Two arithmetic progressions have the same common difference. The difference between their 100th terms is 100, what is the difference between their 1000th terms?

Answer 1

Hint: Here, we can form equations according to the conditions given in the question and then we will try to find a relation between both the AP’s. We will use this relation to find the difference between their 1000th terms. We will also use the expression for any general term of an AP given as ${{a}_{n}}=a+\left( n-1 \right)d$.

Complete step-by-step answer:
Since, it is given that the common differences of both the AP’s are the same. So, let us consider the common difference to be equal to d.
Let the first term of the first AP be = ${{a}_{1}}$
 Let the first term of the second AP be = ${{a}_{2}}$
We know that the in general nth term of an AP is given as:
${{a}_{n}}=a+\left( n-1 \right)d$

So, using this expression for the general term of an AP, the 100^th term of the first AP will be:
$ ={{a}_{1}}+\left( 100-1 \right)d $
$ ={{a}_{1}}+99d $
And again using this general form, the 100th term of the second AP will be:
$ ={{a}_{2}}+\left( 100-1 \right)d $
$ ={{a}_{2}}+99d $
Since, it is given that the difference between the 100^th terms of these two AP’s is 100. So, we can write the following equation:
$ {{a}_{1}}+99d-\left( {{a}_{2}}+99d \right)=100 $
$ {{a}_{1}}+99d-{{a}_{2}}-99d=100 $
$ {{a}_{1}}-{{a}_{2}}=100 $..........................(1) 

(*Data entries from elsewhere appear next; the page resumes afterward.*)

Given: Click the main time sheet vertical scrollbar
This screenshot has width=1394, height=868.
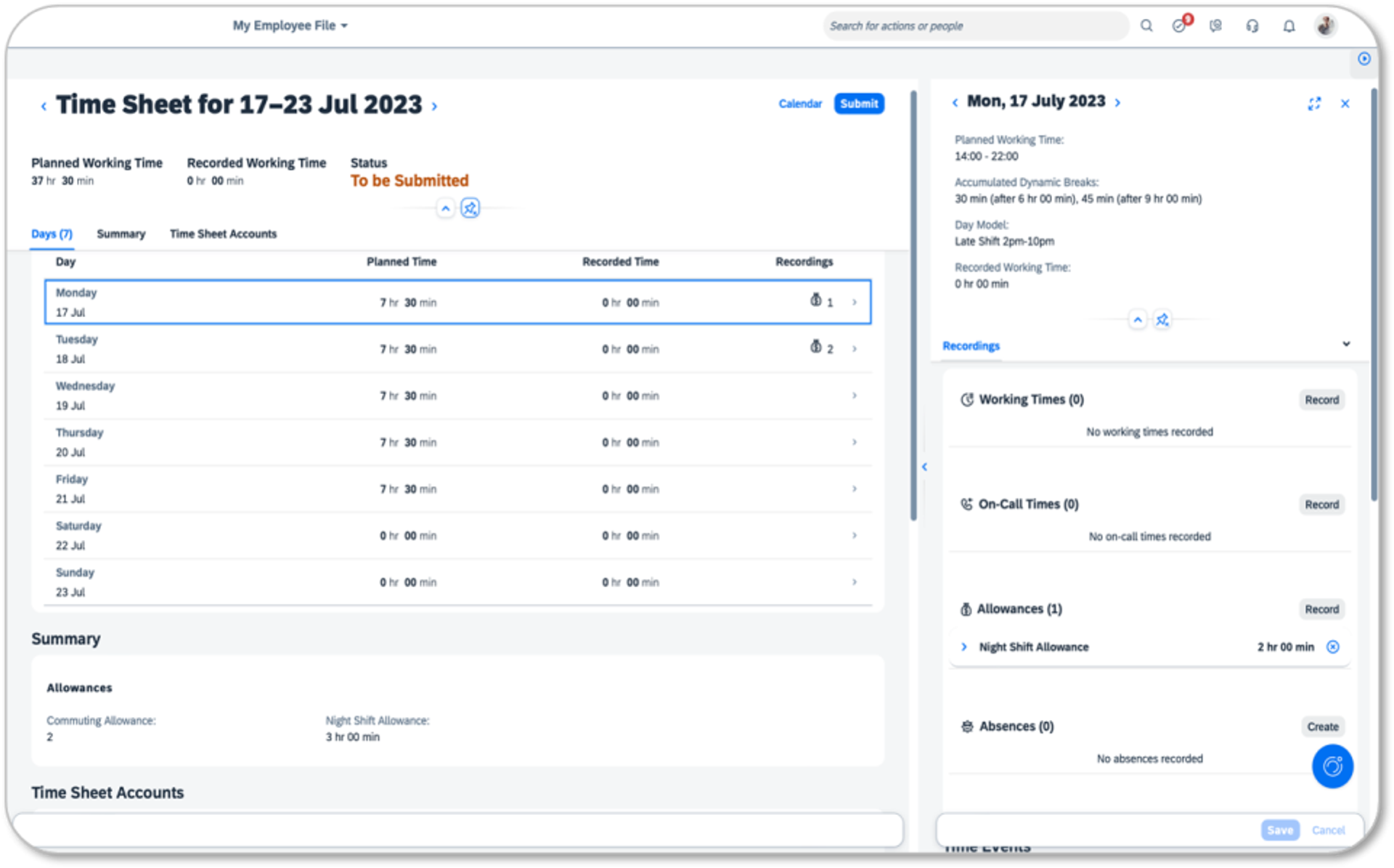Looking at the screenshot, I should click(913, 305).
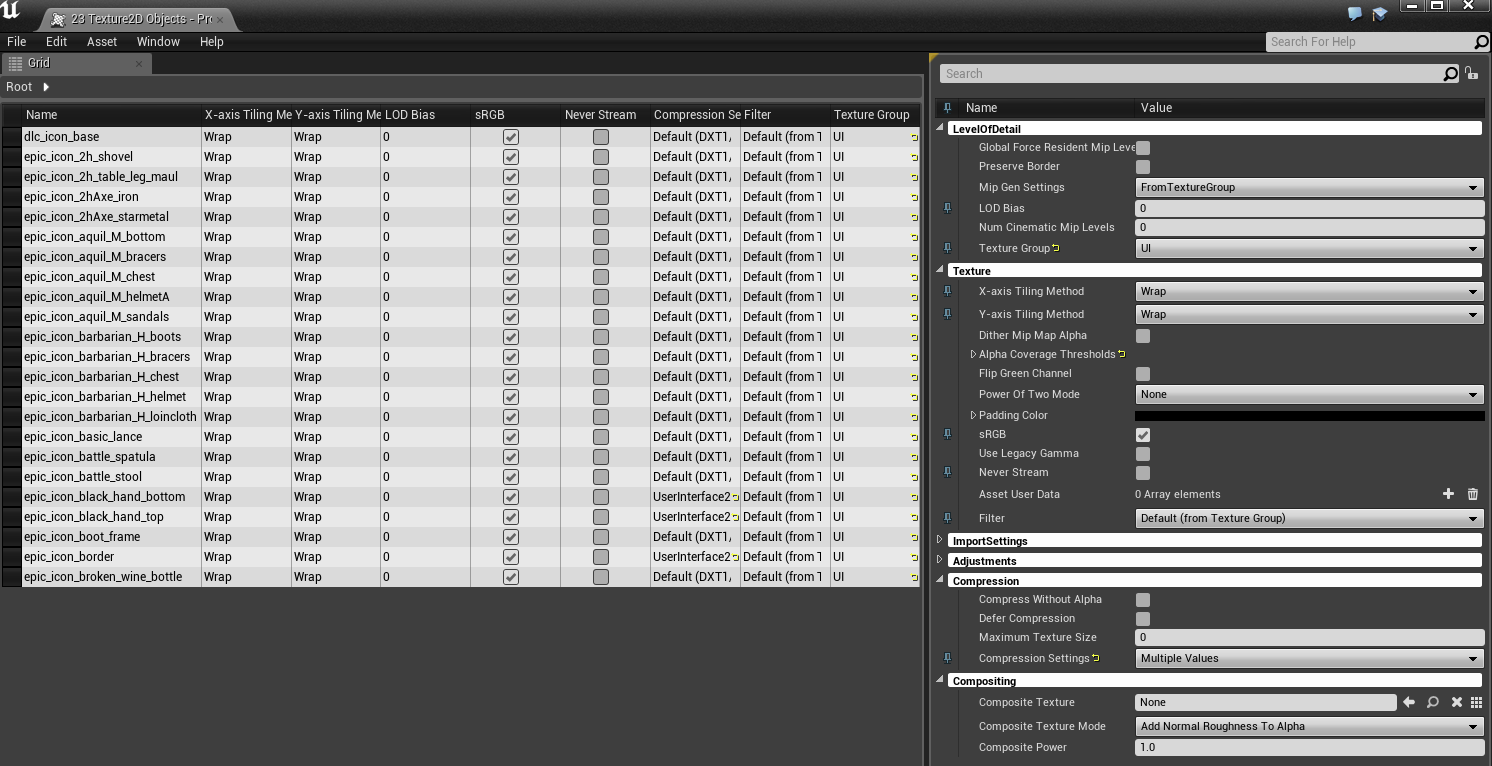Expand the ImportSettings section
Screen dimensions: 1492x766
[x=940, y=541]
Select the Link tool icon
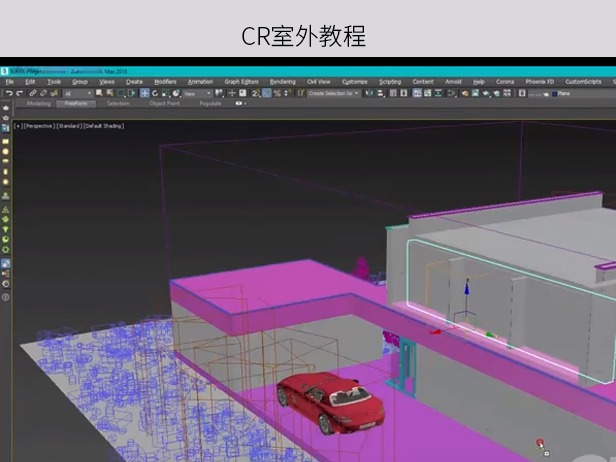Screen dimensions: 616x462 pos(31,93)
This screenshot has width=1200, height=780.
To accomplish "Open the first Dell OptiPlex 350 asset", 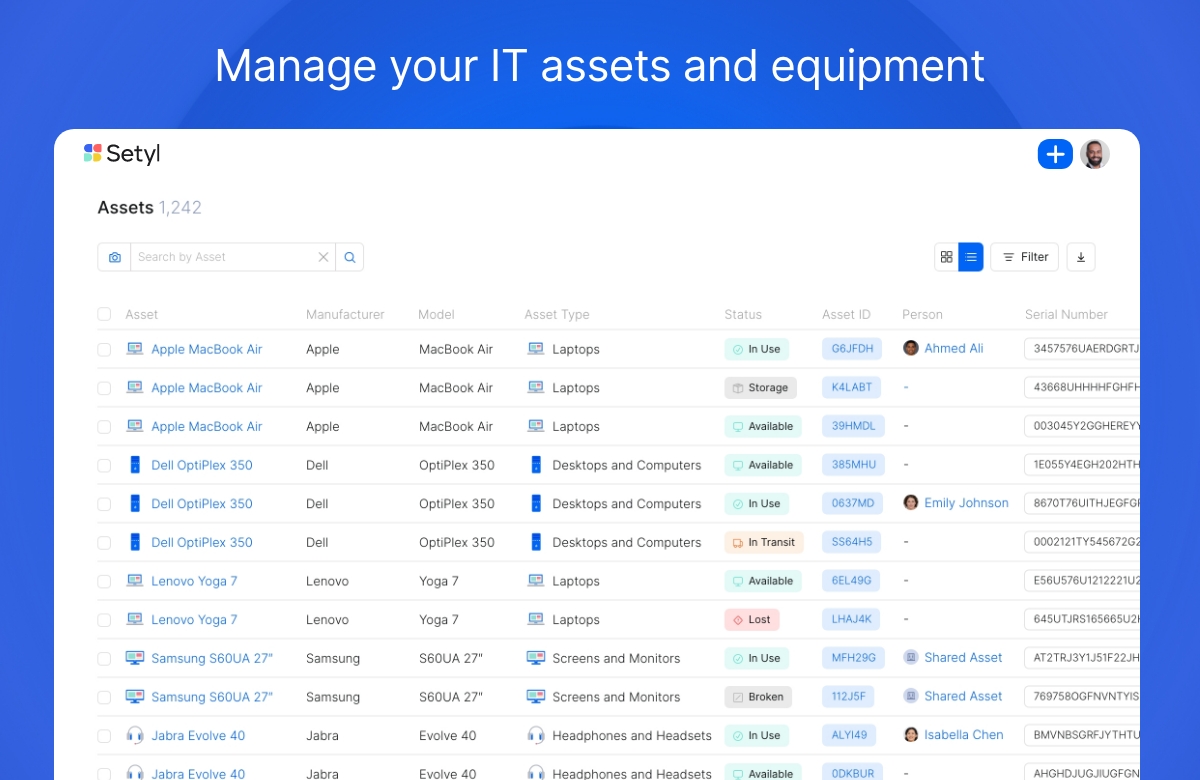I will pos(202,465).
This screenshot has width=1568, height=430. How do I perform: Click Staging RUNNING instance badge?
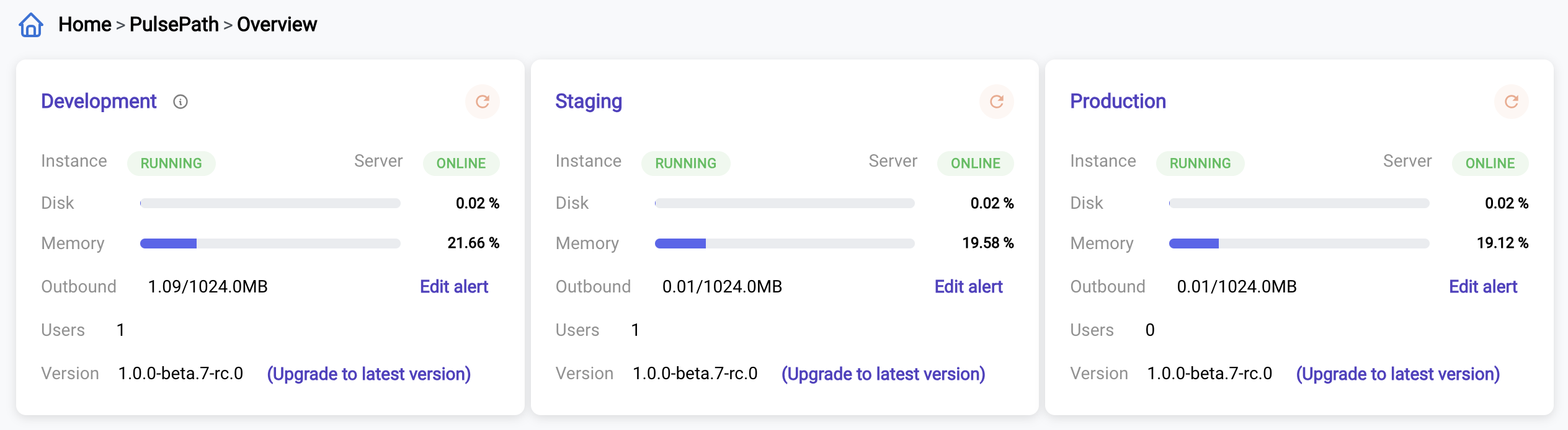point(685,163)
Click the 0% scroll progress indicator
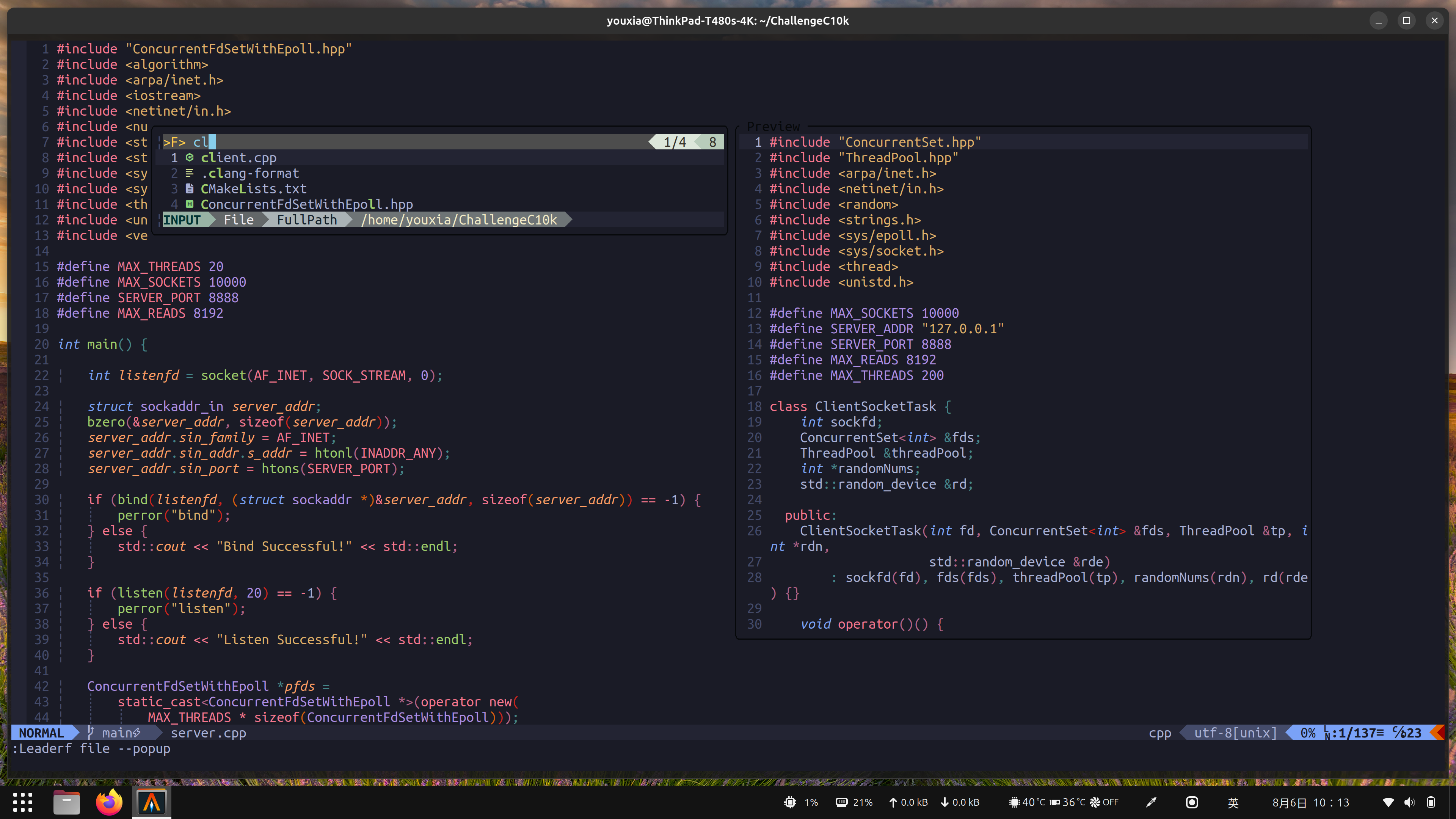This screenshot has width=1456, height=819. point(1306,733)
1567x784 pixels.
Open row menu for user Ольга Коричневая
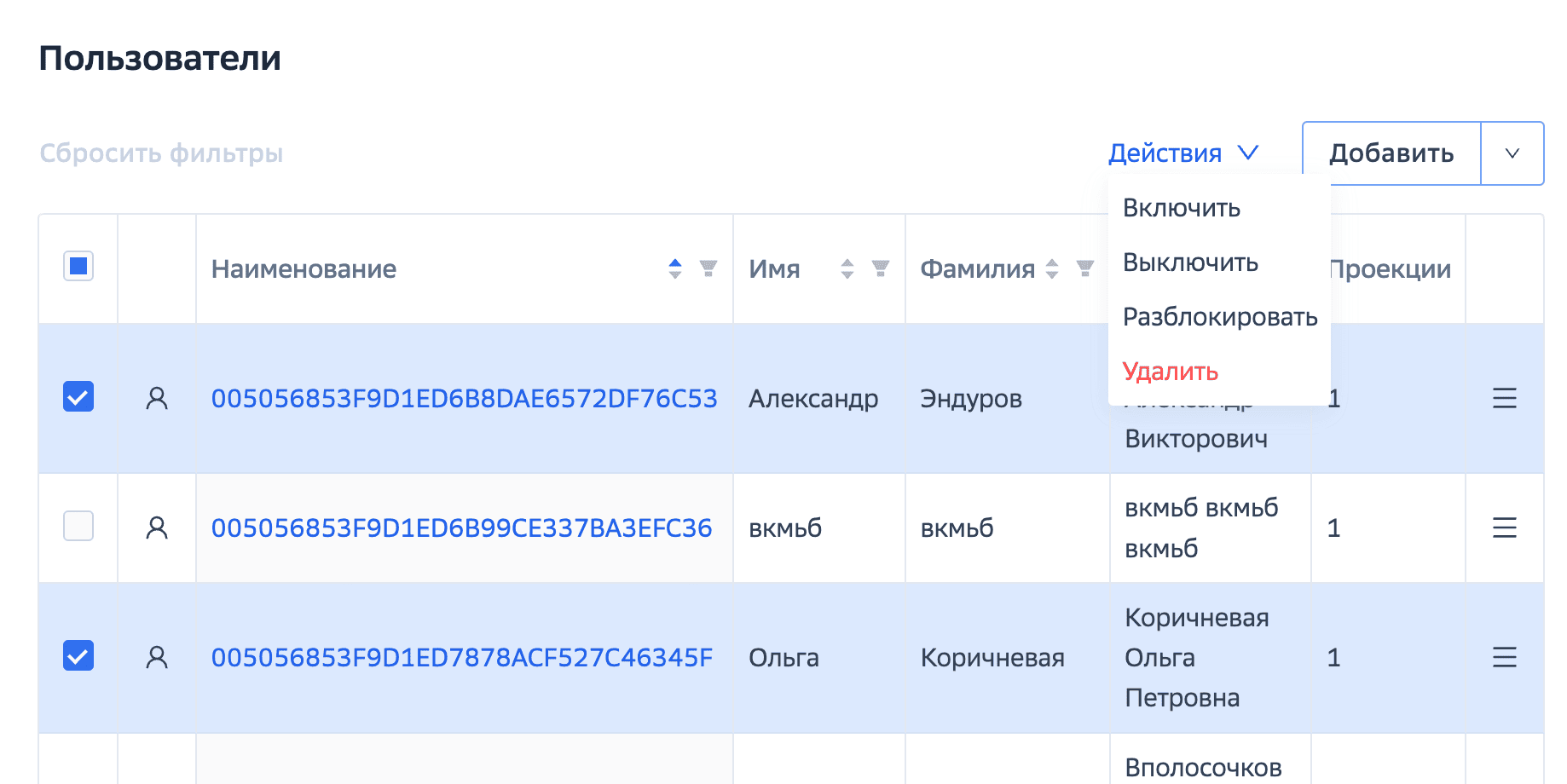(1504, 657)
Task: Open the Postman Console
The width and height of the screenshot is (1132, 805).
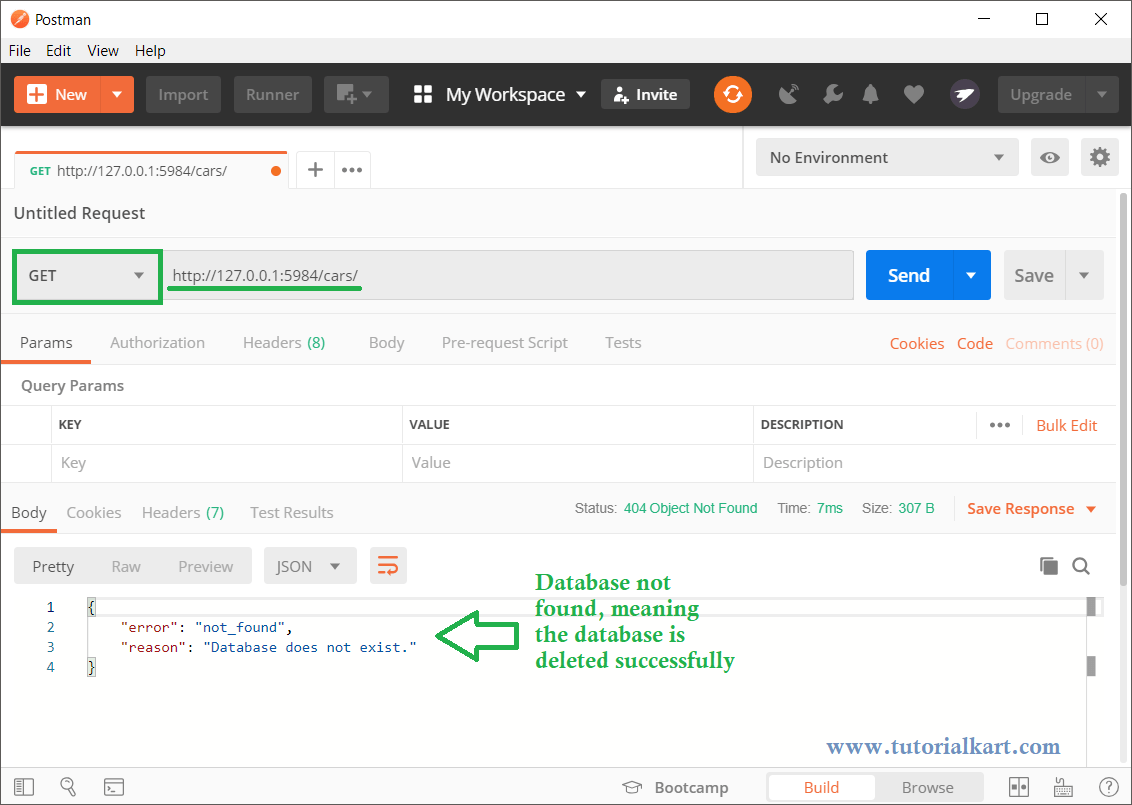Action: [x=113, y=787]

Now, 1000^th term of the first AP is:
$ ={{a}_{1}}+\left( 1000-1 \right)d $
$ ={{a}_{1}}+999d $
And, 1000^th term of the second AP is:
$ ={{a}_{2}}+\left( 1000-1 \right)d $
$ ={{a}_{2}}+999d $
So, the difference between their 1000^th terms can be given as:
$ ={{a}_{1}}+999d-\left( {{a}_{2}}+999d \right) $
$ ={{a}_{1}}+999d-{{a}_{2}}-999d $
$  ={{a}_{1}}-{{a}_{2}} $

On substituting the value from equation (1), we have:
${{a}_{1}}-{{a}_{2}}=100$
Hence, the difference between the 1000^th terms of the given AP’s is 100.

Note: Students should note here that as the common difference of both the AP’s are same, so the difference between any of their nth terms will always be equal to the difference between their first terms.